Ian didn’t become a household name herself until 1975, when her album Between the Lines spawned the hit “At Seventeen.” Both the single and album version are included on this collection. "At Seventeen" the theme song for alienated teenage girls everywhere. And where else could you hear poetry like "in debentures of quality / and dubious integrity/ Their small town eyes will gape at you in dull surprise / wham payment dot exceeds accounts receive at seventeen..” on AM radio.

But all Ian’s musings are not bleak. The hopeful twang, harmonica and all, of “This Train Still Runs” looks at the bright side of getting older. Night Rains, her last album of the 1970s paired her with early electronica kingpin Giorgio Moroder for the disco-pop anthem “Fly Too High,” her most upbeat and commercial single (It was more successful in Europe and Australia than the U.S.). The sweeping and majestic “Love is Blind” is the only offering from the poignant Aftertones. 

The second disc contains songs unfamiliar to the causal listener; since there are no radio hits included.  By the early ‘90s, Ian had her own label Rude Girl, and most of the songs on this disc are selected from those releases. There’s “My Tennessee Hills” (with Dolly Parton on second vocals), a lovely ode to Appalachia. The melancholy “Some People’s Lives” dissects the ways people live in emotional squalor, while “Stolen Fire” brims with percussive verve.

The lyrics here stand on their own as sheer personal and emotional poetry. While Ian’s work (and certainly her personal stance) has always had a liberal political bent, the romantic songs included on Essential are applicable to anyone’s love life, regardless of gender or sexual proclivity. There’s an inclusive, humanistic appeal to her messages.

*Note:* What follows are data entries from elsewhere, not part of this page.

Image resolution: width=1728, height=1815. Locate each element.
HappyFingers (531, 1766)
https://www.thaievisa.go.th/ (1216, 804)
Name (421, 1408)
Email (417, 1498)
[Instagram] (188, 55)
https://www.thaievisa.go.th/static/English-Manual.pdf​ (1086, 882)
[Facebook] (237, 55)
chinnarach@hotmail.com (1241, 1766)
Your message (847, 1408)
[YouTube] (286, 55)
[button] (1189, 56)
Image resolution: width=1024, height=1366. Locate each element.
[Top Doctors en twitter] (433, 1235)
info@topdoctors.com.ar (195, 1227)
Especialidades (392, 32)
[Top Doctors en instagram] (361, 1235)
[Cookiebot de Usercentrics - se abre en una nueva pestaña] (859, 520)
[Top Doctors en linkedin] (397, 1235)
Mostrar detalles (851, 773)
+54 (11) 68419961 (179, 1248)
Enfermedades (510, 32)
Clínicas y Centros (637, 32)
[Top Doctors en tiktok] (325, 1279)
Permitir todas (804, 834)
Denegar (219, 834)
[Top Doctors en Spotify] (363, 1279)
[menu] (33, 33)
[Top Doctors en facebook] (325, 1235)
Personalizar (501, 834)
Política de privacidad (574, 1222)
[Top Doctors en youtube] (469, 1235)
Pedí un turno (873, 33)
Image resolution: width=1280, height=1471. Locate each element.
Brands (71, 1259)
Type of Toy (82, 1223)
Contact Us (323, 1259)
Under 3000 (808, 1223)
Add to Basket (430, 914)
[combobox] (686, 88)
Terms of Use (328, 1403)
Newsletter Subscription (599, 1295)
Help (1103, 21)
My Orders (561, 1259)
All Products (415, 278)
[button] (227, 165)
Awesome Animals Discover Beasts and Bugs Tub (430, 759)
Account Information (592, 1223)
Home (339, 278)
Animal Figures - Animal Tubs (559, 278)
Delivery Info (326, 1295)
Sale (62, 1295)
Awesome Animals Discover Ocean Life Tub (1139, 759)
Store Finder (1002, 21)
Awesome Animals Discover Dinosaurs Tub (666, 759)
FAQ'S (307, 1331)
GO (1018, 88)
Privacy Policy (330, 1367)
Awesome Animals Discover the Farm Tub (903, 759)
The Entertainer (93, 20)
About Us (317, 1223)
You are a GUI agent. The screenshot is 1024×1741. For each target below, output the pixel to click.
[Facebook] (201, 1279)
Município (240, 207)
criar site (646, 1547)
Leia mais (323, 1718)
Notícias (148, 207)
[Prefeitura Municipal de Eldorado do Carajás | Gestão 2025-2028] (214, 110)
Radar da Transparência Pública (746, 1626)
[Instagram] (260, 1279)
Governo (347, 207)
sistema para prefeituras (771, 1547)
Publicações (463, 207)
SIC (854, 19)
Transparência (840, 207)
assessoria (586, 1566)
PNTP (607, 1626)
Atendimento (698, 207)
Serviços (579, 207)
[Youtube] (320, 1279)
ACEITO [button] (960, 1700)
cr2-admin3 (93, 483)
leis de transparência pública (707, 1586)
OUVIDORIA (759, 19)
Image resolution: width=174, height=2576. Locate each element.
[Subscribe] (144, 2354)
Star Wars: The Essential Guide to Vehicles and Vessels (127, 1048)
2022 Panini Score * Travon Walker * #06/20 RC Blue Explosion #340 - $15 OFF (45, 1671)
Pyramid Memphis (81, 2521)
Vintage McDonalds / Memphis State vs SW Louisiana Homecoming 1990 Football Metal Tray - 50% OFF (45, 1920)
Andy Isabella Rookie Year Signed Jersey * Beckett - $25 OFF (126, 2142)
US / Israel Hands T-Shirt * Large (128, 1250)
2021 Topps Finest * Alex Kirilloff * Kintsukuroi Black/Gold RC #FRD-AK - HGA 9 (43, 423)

Ian has a sense if humor, too. She once guested on Howard Stern’s show, strumming a spoof of “At Seventeen” about Jerry Seinfeld and his young girlfriend. A snippet of the song was also famously used on The Simpsons. Her autobiography “Society's Child” is now available, and you can read more about Janis Ian’s life and music on her website.




Tuesday, October 06, 2009

Lady Gaga - The Real Deal




I usually don’t pay much attention to the “musicians” at the top of the Billboard charts nowadays since, well, most of ‘em ain’t musicians but lukewarm retreads from American Idol or Sing Your Ass off or one of those brain dead but here to stay reality shows. It’s been rather hard, however, to totally dismiss Lady Gaga.  A quick glance at a photo of her in an outfit made from Kermit the Frog dolls makes you do a double take even if you've never heard her music. Britney didn’t even wear something that wacky that when she was batshit crazy. Hell, Madonna didn’t do that during her most outrageous reinventions. So I did a little fact-checking on La Gaga out of curiosity. It seems Lady Gaga, aka Stefani Joanne Angelina Germanotta (she’s Italian, like Madonna),  is more than what meets the eye. No, I'm talking about those hermaphrodite rumors, either.

Before recording her first album, Lady Gaga:

*was a staff songwriter for  Interscope Records and Akon’s Konvict Record Label. She wrote songs for the  Pussycat Dolls and Britney Spears, among others
*sang in Lower East Side clubs with a performance artist named Lady Starlight
*attended New York University

Not the usual mass-manufactured pop bimbo the music industry has hoisted upon us this decade. Only time will tell if Lady G’s songs eventually concern themselves with more arcane references than “a disco stick” On Saturday Night Live last week, she managed to wear a gyroscope and heels, play piano and belt out a ballad. Girls can play "dress up" and be  real musicians, too. You can do both. Now this is the fully-rounded role model younger women pursuing a mainstream music career should emulate. Well, except for the Kermit the Frog costume.